The Similarity Library aims at providing developers with a library for assessing similarity both between words and sentences. This library in an extension of the JWSL (Java WordNet Similarity Library). In the current implementation, there are two categories of similarity measures between words:

  • measures exploiting ontologies such as WordNet, MeSH or the Gene Ontology.
  • measures exploiting search engines.

Source

Informations:

Domain specific libraries

WordNet

Libraries dedicated to the computation of semantic measures based on WordNet.
Note that the SML also supports semantic measures computation using WordNet.

WordNet::Similarity

This is a Perl module that implements a variety of semantic similarity and relatedness measures based on information found in the lexical database WordNet. In particular, it supports the measures of Resnik, Lin, Jiang-Conrath, Leacock-Chodorow, Hirst-St.Onge, Wu-Palmer, Banerjee-Pedersen, and Patwardhan-Pedersen (source).

JWNL

JWNL is a Java API for accessing the WordNet relational dictionary. WordNet is widely used for developing NLP applications, and a Java API such as JWNL will allow developers to more easily use Java for building NLP applications (source).

WS4J

WS4J is a reimplementation of WordNet::Similarity in Java. WS4J provides APIs for several Semantic Relatedness/Similarity algorithms. In theory, any WordNet instance can be used to calculate relatedness score as long as it implements an interface ILexicalDatabase. The codebase has been mostly ported from WordNet-Similarity-2.05 (source).

UMLS

Libraries dedicated to the computation of semantic measures based on UMLS.
Note that the SML also supports semantic measures computation using UMLS underlying ontologies, terminologies (e.g. MeSH, SNOMED-CT).

UMLS::Similarity

This is a Perl module that implements a variety of semantic similarity and relatedness measures based on ontologies and terminologies found in the Unified Medical Language System (UMLS). The measures assign numeric values between pairs of medical concepts indicating how similar or related they are (source).

Gene Ontology
FastSemSim

The aim is to develop a library and a set of tools to easily use semantic similarity measures (i.e. Resnik, SimGIC, ...). So far the library only handles Gene Ontology ontologies, but it is easily extendable due to its modularity. (source)

GOSim

GOSim allows to calculate the functional similarity of genes based on various information theoretic similarity concepts for GO terms. GOSim extends existing tools by providing additional lately developed functional similarity measures for genes. (source)

GOSemSim

Implemented five methods proposed by Resnik, Schlicker, Jiang, Lin and Wang respectively for estimating GO semantic similarities. Support many species, including Anopheles, Arabidopsis, Bovine, Canine, Chicken, Chimp, Coelicolor, E coli strain K12 and Sakai, Fly, Human, Malaria, Mouse, Pig, Rhesus, Rat, Worm, Xenopus, Yeast, and Zebrafish. (source)

Disease ontology

Libraries dedicated to the computation of semantic measures based on the disease ontology (DO).
Note that the SML also supports semantic measures computation for both DO concepts and entities (e.g. genes) annotated by DO concepts.

DOSim package

DOSim is developed on DO to 1) measure the similarity between diseases (DO terms), 2) measure the similarity between human genes in terms of diseases, 3) detect DO-driven gene modules and multilayer annotate them on dieases (DO), functions (GO) and pathways (KEGG), 4) conduct DO enrichment analysis, and 5) visualize and describe DO structures and terms. It focuses on the computation of disease similarity and gene similarity. Besides, its module detection and annotation would promote our understanding of the complex pathogenesis of diseases (source).
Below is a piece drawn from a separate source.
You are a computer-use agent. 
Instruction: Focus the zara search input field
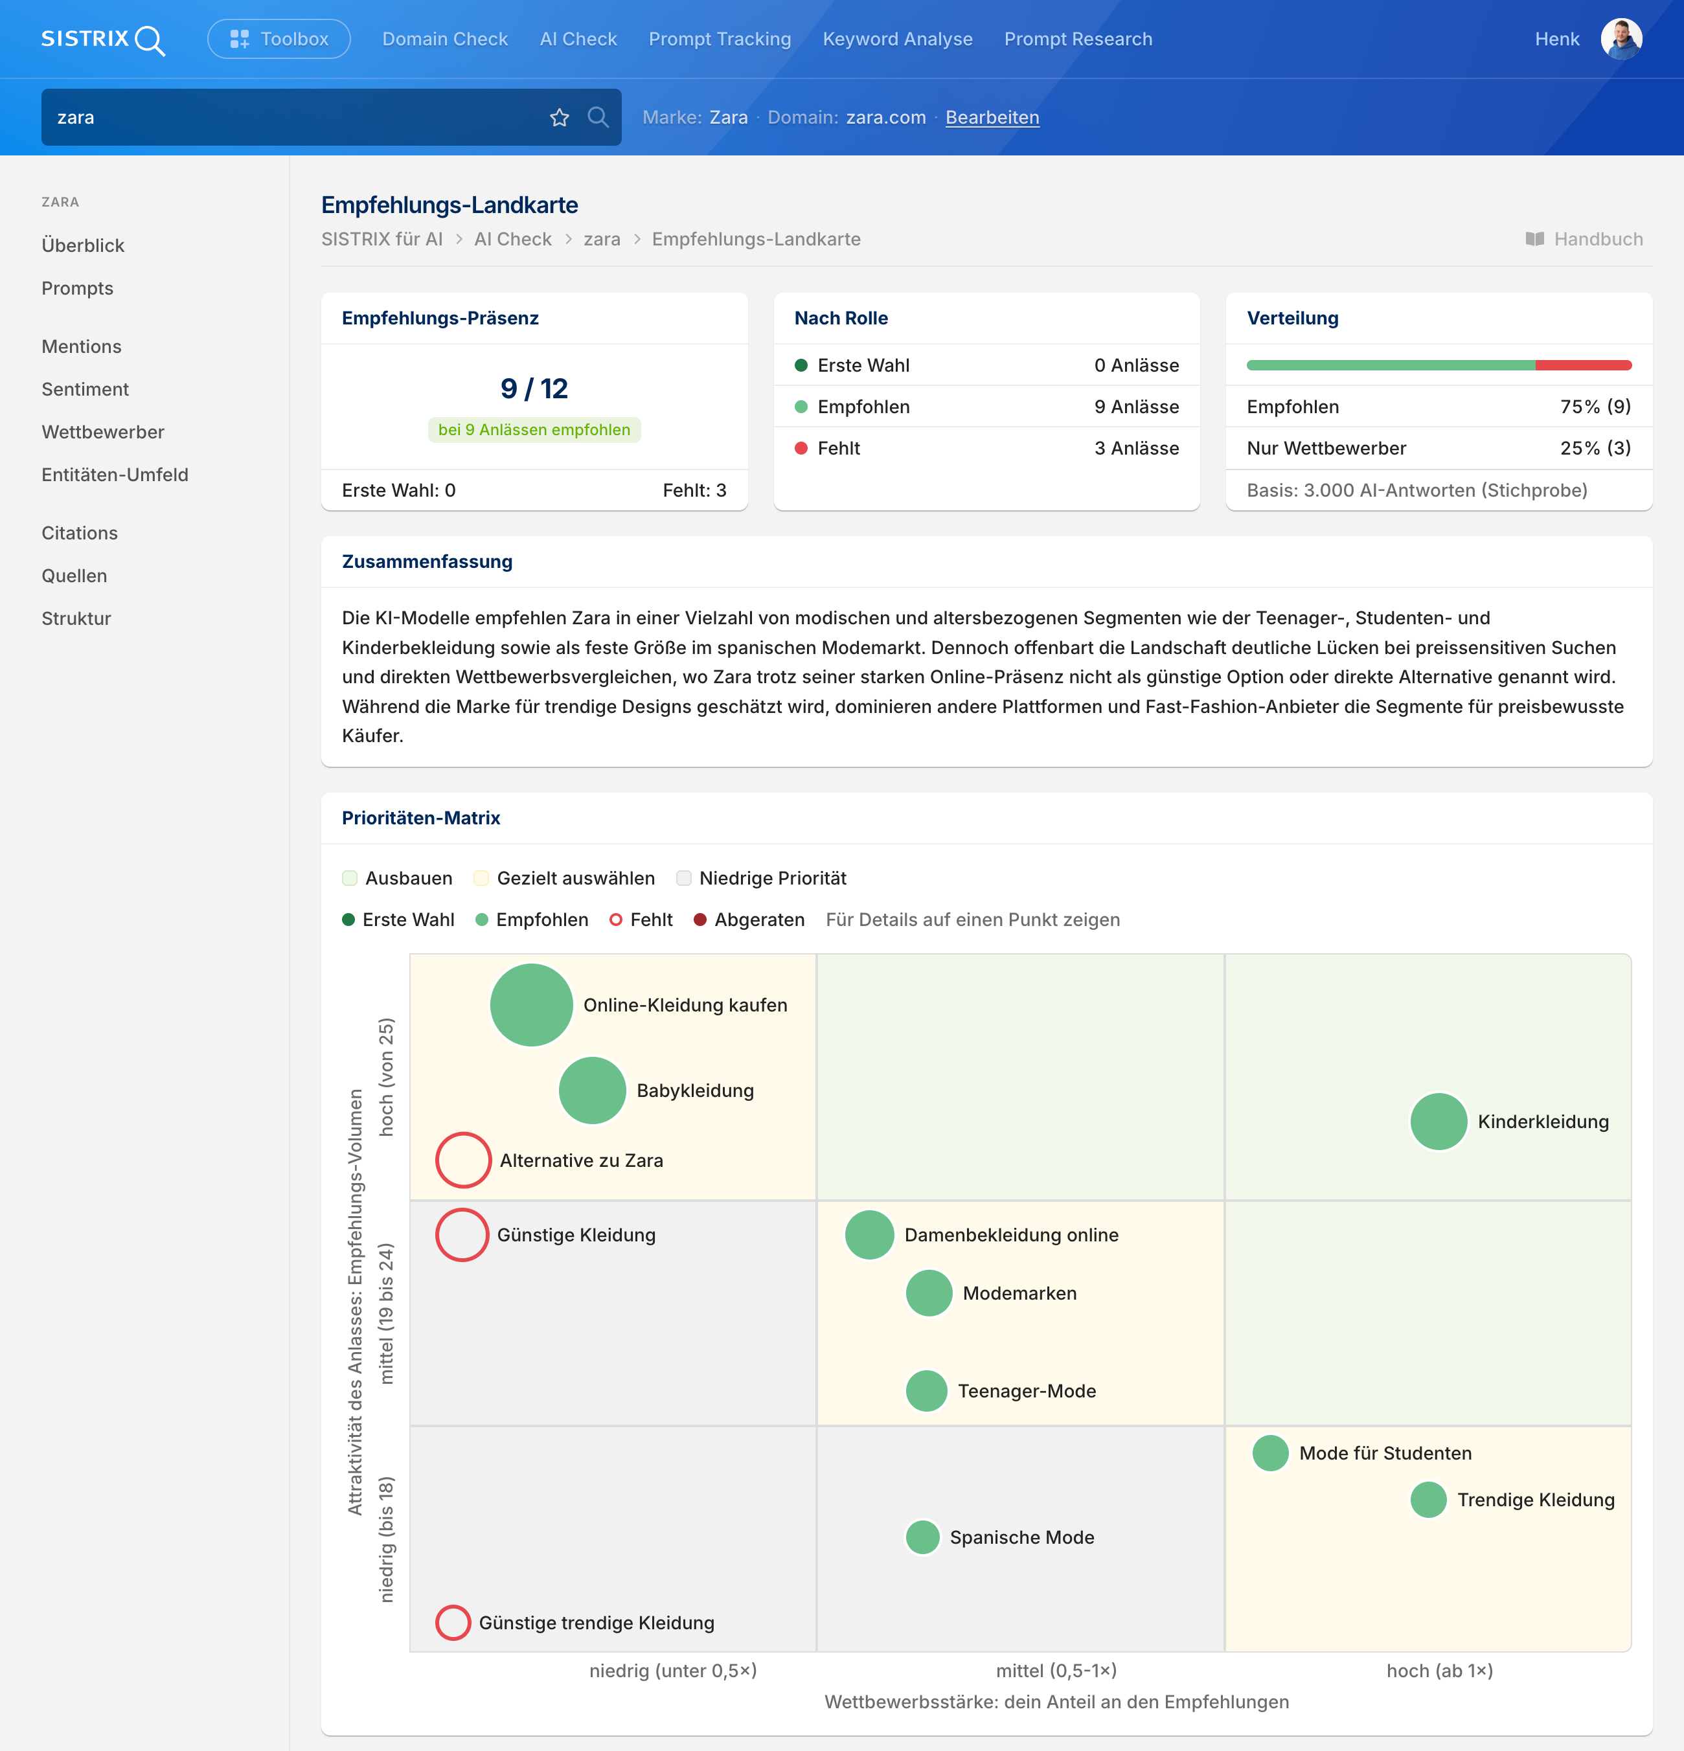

Disease Ontology Semantic and Enrichment analysis (DOSE)

R package (Bioconductor v2.14) which implements five methods proposed by Resnik, Schlicker, Jiang, Lin and Wang respectively for measuring DO semantic similarities, and hypergeometric test for enrichment analysis. Citation : Yu G and Wang L. DOSE: Disease Ontology Semantic and Enrichment analysis. R package version 2.2.1. (source).